- [Problem to solve] What is needed is an exact retyping of each entry, pictures excluded.

Saved entries
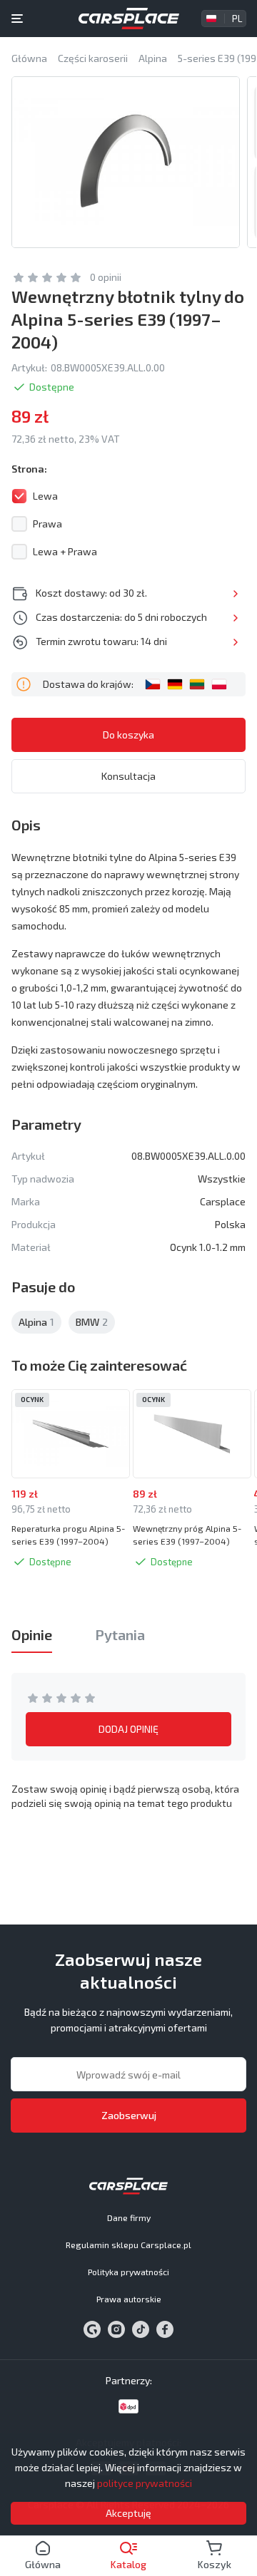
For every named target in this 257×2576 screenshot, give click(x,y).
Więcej (235, 593)
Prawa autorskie (128, 2299)
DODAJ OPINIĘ (128, 1729)
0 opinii (105, 277)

- [Reply to the exercise]
For every named target in this 257×2576 screenshot, give click(x,y).
Więcej (235, 593)
Prawa autorskie (128, 2299)
DODAJ OPINIĘ (128, 1729)
0 opinii (105, 277)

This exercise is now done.